**What you should do**
Beginning with the line that holds "Viewport: 1218px width, 580px height." and ending with the last line, please repeat the entries exactly and omit the pictures.

Segment Start: Provided data

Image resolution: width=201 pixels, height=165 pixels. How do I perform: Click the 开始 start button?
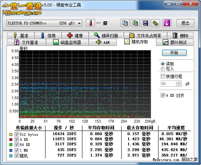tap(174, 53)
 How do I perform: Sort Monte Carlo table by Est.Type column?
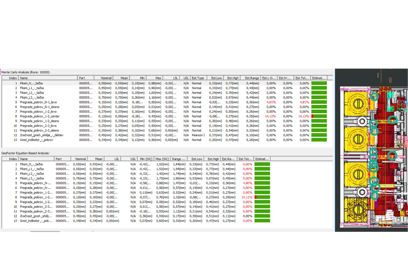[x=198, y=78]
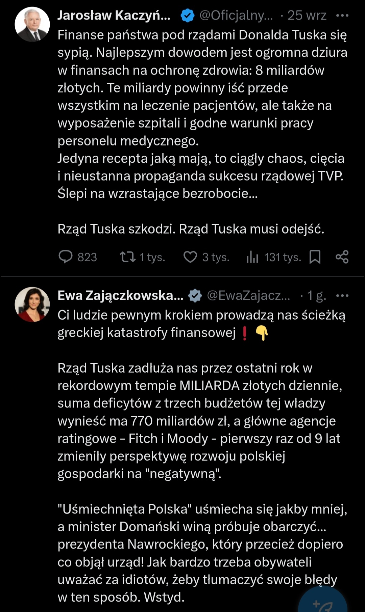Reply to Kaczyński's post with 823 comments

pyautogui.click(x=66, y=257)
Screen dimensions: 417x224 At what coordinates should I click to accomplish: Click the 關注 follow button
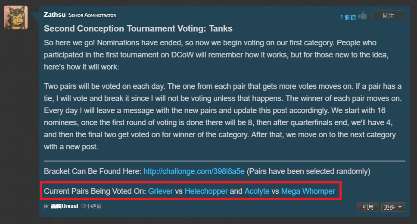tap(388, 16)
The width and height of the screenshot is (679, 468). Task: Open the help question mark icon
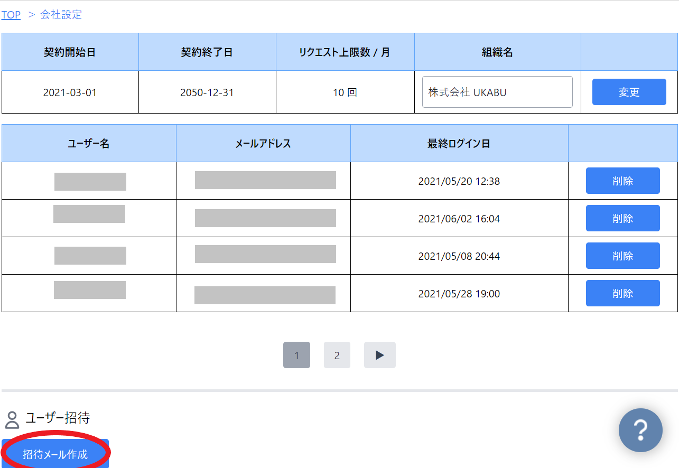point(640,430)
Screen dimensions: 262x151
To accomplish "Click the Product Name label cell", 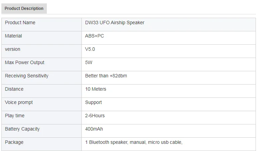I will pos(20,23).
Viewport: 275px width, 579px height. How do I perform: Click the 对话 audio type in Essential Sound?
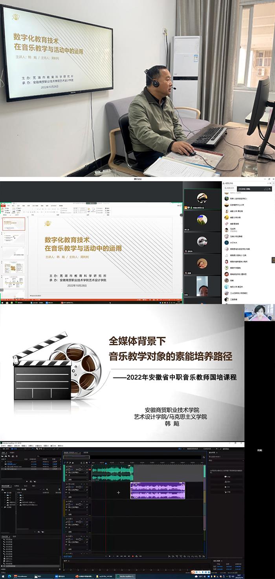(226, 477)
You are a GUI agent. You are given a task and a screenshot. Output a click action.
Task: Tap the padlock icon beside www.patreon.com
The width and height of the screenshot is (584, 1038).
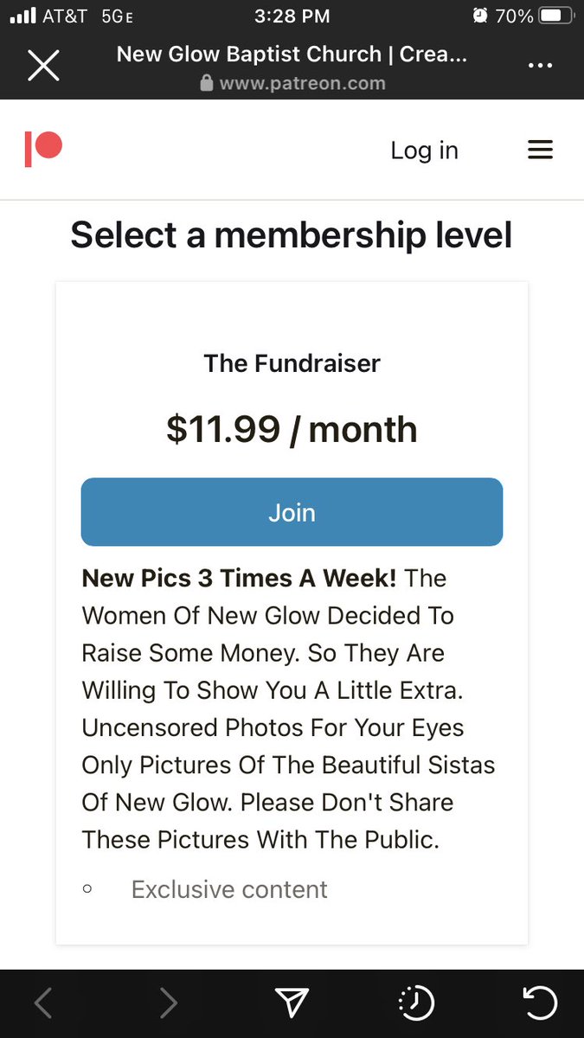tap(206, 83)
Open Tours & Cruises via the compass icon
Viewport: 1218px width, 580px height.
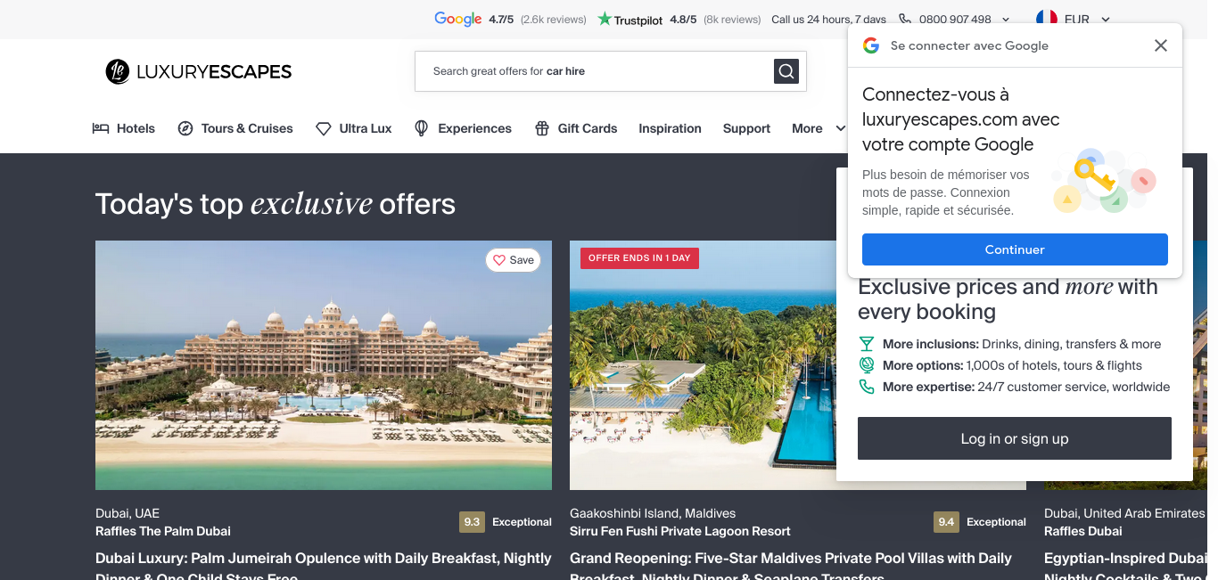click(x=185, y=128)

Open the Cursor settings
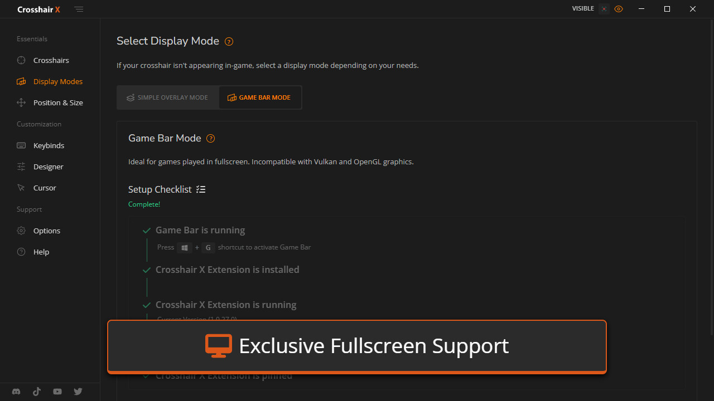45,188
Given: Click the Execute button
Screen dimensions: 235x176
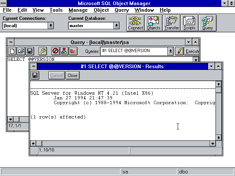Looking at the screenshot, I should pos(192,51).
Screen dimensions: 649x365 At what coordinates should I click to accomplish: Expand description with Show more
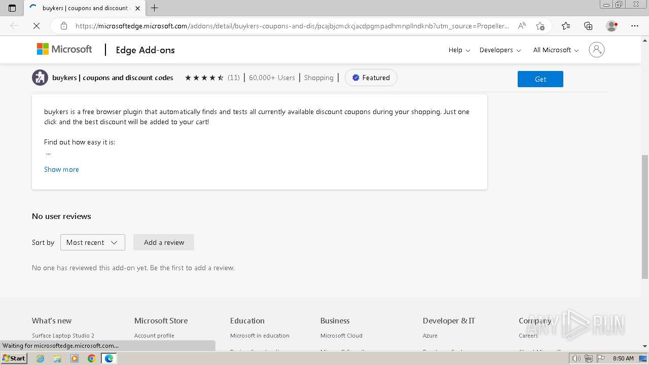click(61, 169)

Segment End: Provided data

**Result of this task**
Viewport: 1218px width, 580px height.
click(x=185, y=128)

Open the Cursor settings
45,188
Given: Click the Execute button
Screen dimensions: 235x176
Looking at the screenshot, I should pos(192,51).
Screen dimensions: 649x365 At what coordinates should I click to accomplish: Expand description with Show more
click(61, 169)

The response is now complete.